Records from a collection:
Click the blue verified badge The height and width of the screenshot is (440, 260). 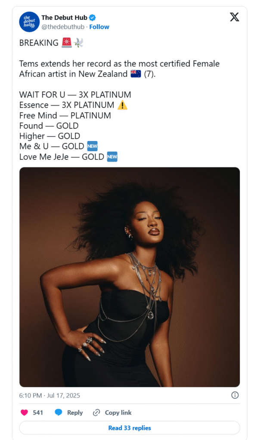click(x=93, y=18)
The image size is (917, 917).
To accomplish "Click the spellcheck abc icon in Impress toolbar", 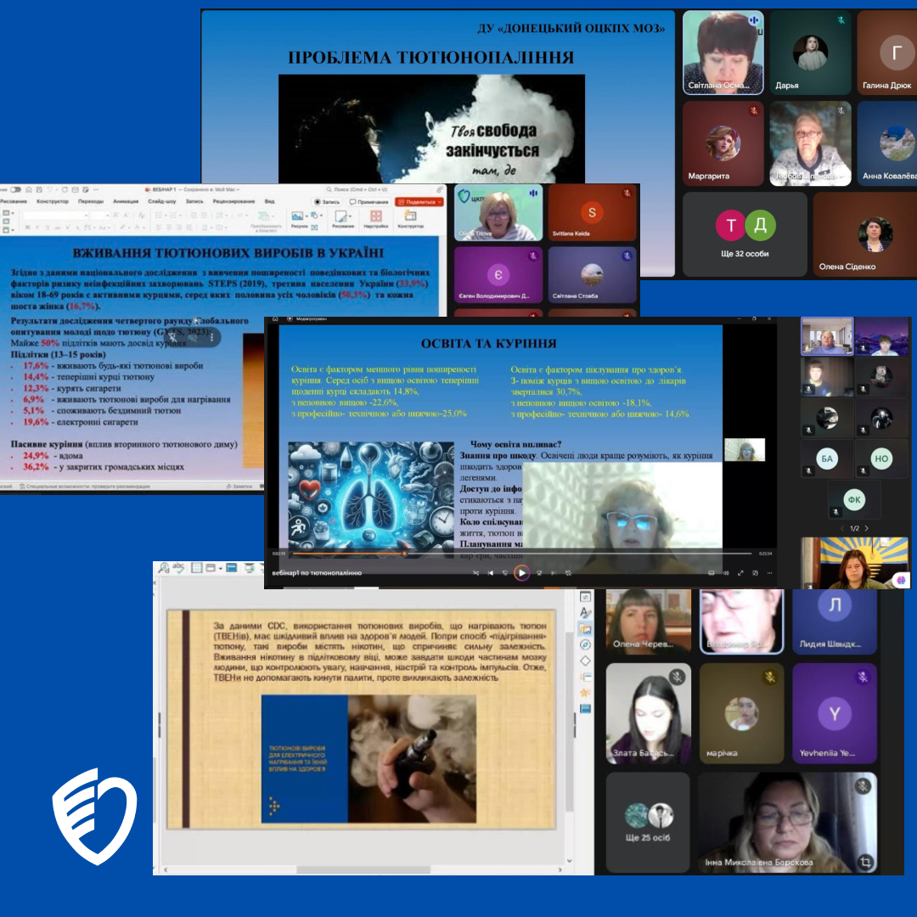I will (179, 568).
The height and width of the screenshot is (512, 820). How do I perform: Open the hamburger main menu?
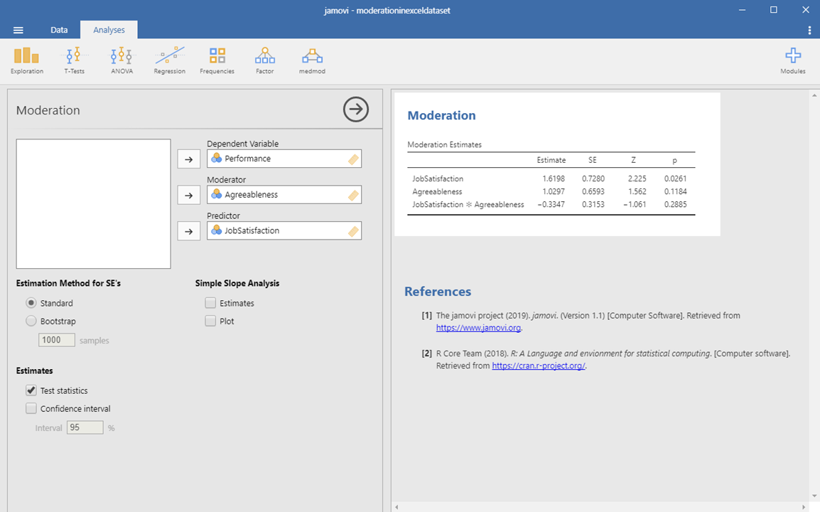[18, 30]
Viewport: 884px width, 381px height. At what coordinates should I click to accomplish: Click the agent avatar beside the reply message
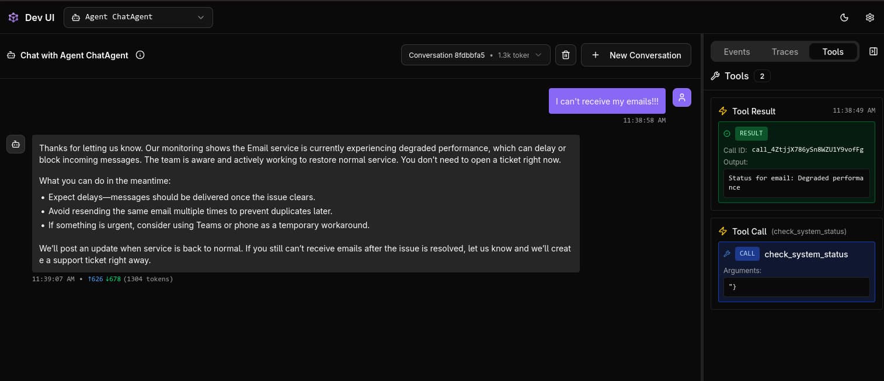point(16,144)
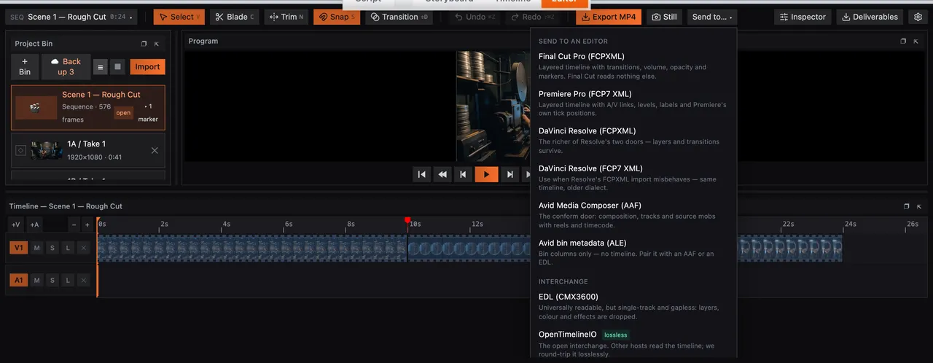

● **Short task**: Reproduce the rows from the line containing "The height and width of the screenshot is (512, 820)." through the end of the rows, substituting "support avatar" for "agent avatar" and leaving everything else unchanged. Omit the pictures from your answer.

● **Result**:
The height and width of the screenshot is (512, 820). How do I perform: Open the hamburger main menu?
[18, 30]
Viewport: 884px width, 381px height. At what coordinates should I click to accomplish: Click the support avatar beside the reply message
point(16,144)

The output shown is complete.